Южане куртуазнее северян - [83]

Шрифт
Интервал

Ангел-хранитель за его спиной беззвучно заломил руки, но он был невидим, а Кретьен — нечувствителен сейчас к колебаниям воздуха. Он улыбнулся другу — впервые нормальной, не замороженной улыбкой — и взял со стола подсвечник.

5

…Когда он пришел к Мари, масло в лампе уже наполовину прогорело. Фитилек дергался и слегка чадил, плясал маленький язычок пламени. Мари лежала на кровати лицом вниз, и не ответила, когда в дверь постучали. Тогда Кретьен, поразмыслив не более мига, потянул дверь на себя — тяжеленную, дубовую, с досками внахлест (мой дом — моя крепость… а моя спальня — мой последний крепостной оплот…) и вошел.

Сначала ему показалось, что госпожа плачет. Но когда Кретьен окликнул ее по имени, она резко воспрянула и села в постели, и он увидел глаза Мари — совершенно сухие, возбужденно-яркие.

— Это ты… Ты не уезжаешь? Скажи, что ты не уезжаешь!

— Конечно, нет, госпожа моя, — улыбнулся он, присаживаясь на край постели. Толстоногий табурет, опрокинутый им, когда ворвался Анри, был теперь поднят служанкой Анет и отставлен к стене — слишком далеко, и придвигать его не хотелось. Светильник на сундуке тихо потрескивал, двоился в зеркале — дорогая игрушка, подарок мужа на прошлое Рождество…

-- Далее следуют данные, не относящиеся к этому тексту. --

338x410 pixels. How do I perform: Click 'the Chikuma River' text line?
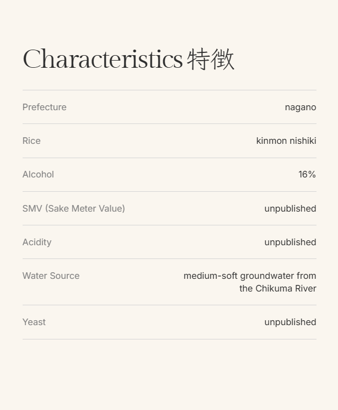pos(278,289)
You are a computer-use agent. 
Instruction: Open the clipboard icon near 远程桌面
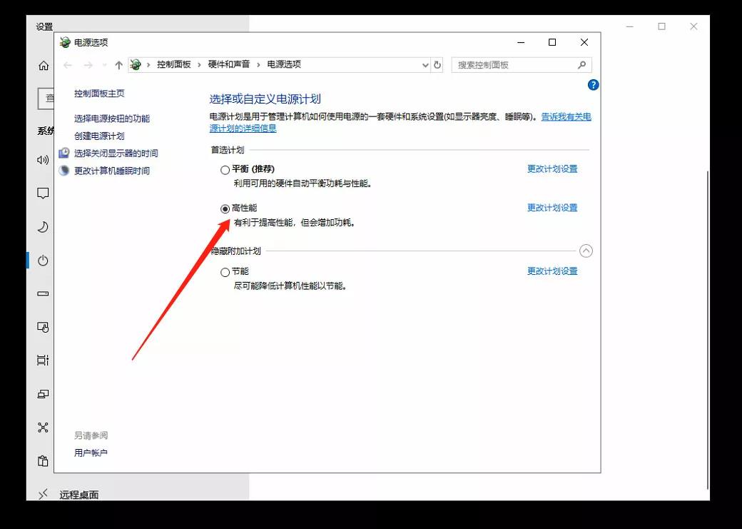pyautogui.click(x=43, y=460)
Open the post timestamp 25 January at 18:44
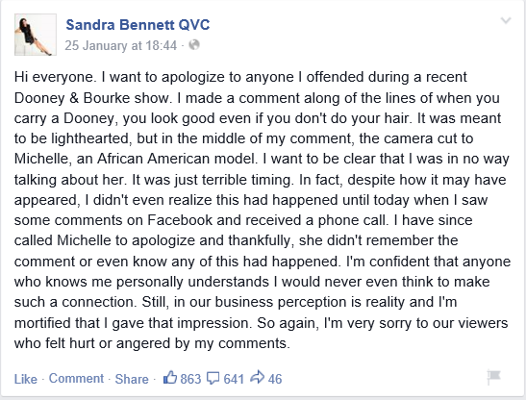The width and height of the screenshot is (526, 400). tap(120, 45)
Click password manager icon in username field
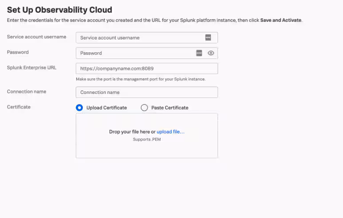Image resolution: width=343 pixels, height=218 pixels. 208,38
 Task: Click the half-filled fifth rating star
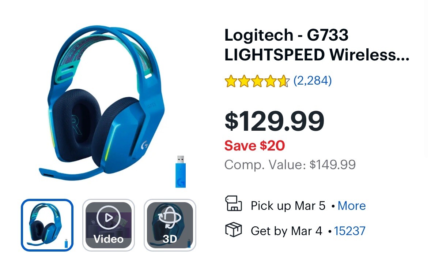[284, 81]
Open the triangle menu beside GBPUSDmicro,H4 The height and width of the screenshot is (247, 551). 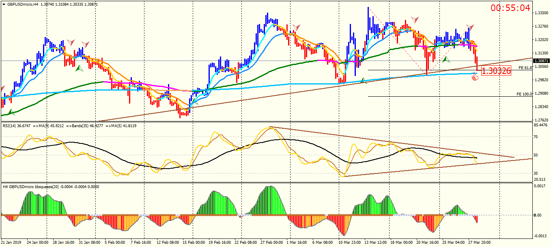[x=4, y=4]
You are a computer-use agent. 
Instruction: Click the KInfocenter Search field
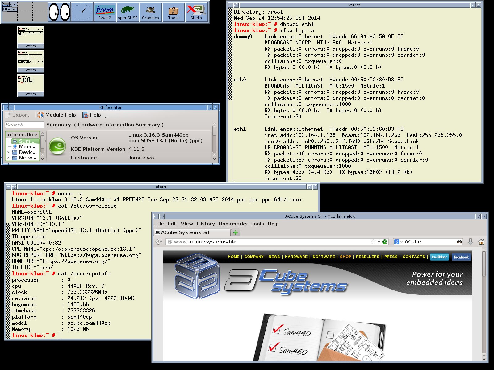click(25, 125)
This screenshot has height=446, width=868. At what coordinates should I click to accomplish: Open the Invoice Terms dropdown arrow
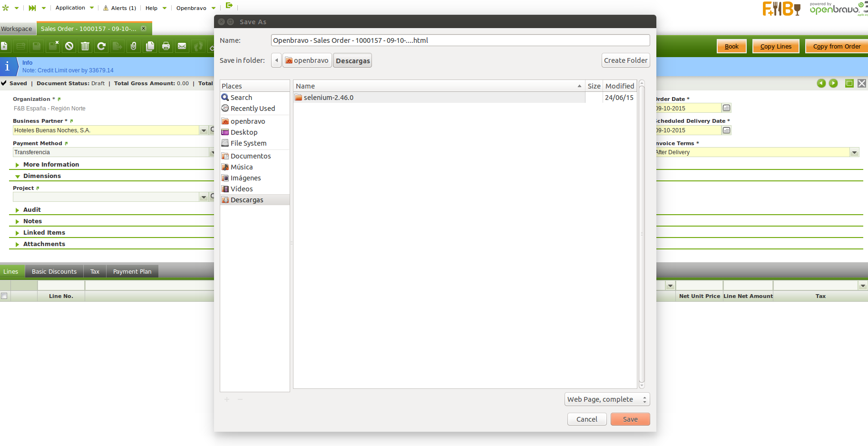coord(854,152)
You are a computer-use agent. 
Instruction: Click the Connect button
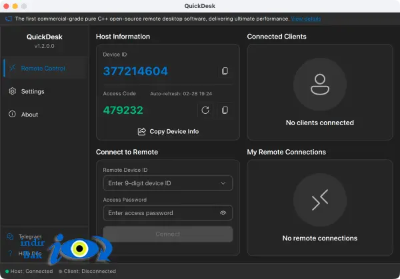point(168,234)
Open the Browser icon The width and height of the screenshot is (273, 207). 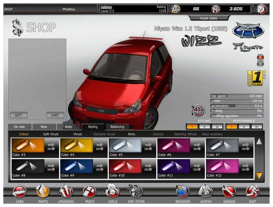183,192
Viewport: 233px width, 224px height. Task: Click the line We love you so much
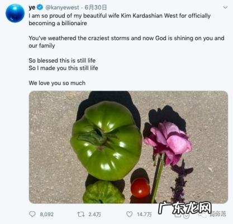[x=57, y=83]
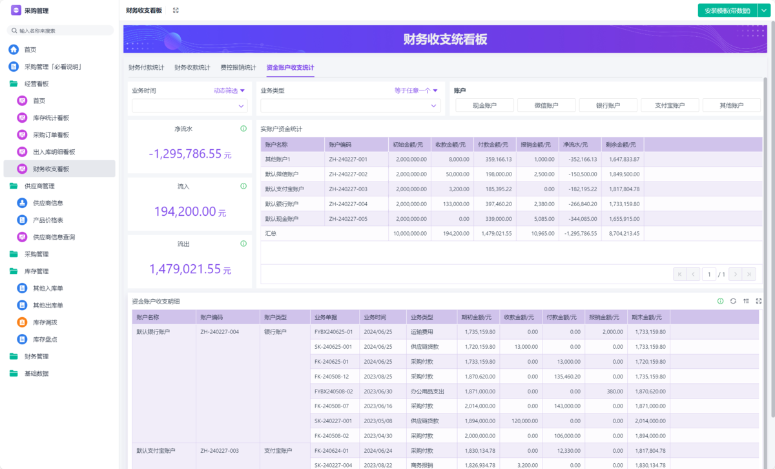Select the 银行账户 account button
The height and width of the screenshot is (469, 775).
(x=608, y=105)
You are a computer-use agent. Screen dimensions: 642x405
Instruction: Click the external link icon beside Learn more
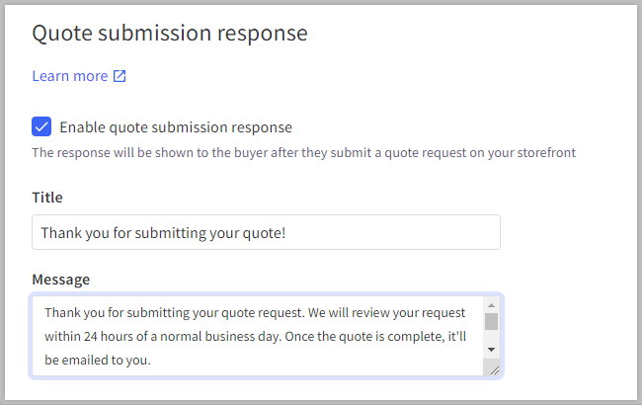[x=120, y=76]
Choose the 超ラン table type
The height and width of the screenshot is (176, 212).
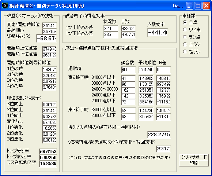pyautogui.click(x=192, y=52)
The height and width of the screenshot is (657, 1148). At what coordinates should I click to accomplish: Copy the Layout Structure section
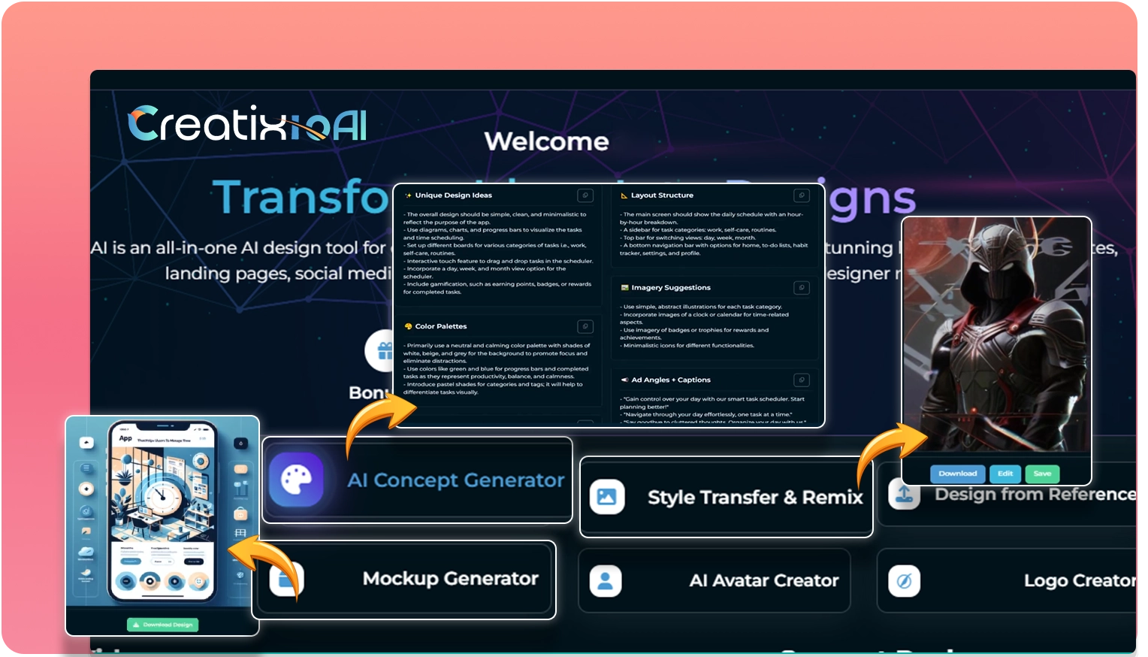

— Хорошо… — Мари взяла его руку, прижалась к ней щекою и прикрыла глаза. Кретьен смотрел на нее, на тонкую линию ее скул, чуть золотящихся от неверного света, на волосы цвета каштанового плода, струящиеся с подушки, как складки шелка, почти до самого пола. На стенах в лиможских дорогих коврах плясали тени — ее профиль, ее хрупкое плечо.

— Ты помирился с Анри? — спросила она, не раскрывая глаз. Он кивнул, потом спохватился, что отвечать надо вслух, и сказал «Да».

Они еще помолчали. В душу Кретьена снизошло теплое спокойствие, и кажется, более в жизни он ни в чем не нуждался. Разве что в… дальнее видение, тревожный перистый свет над лесом… что это было?.. Впрочем, неважно. Это было очень давно, и, кажется, даже не с ним.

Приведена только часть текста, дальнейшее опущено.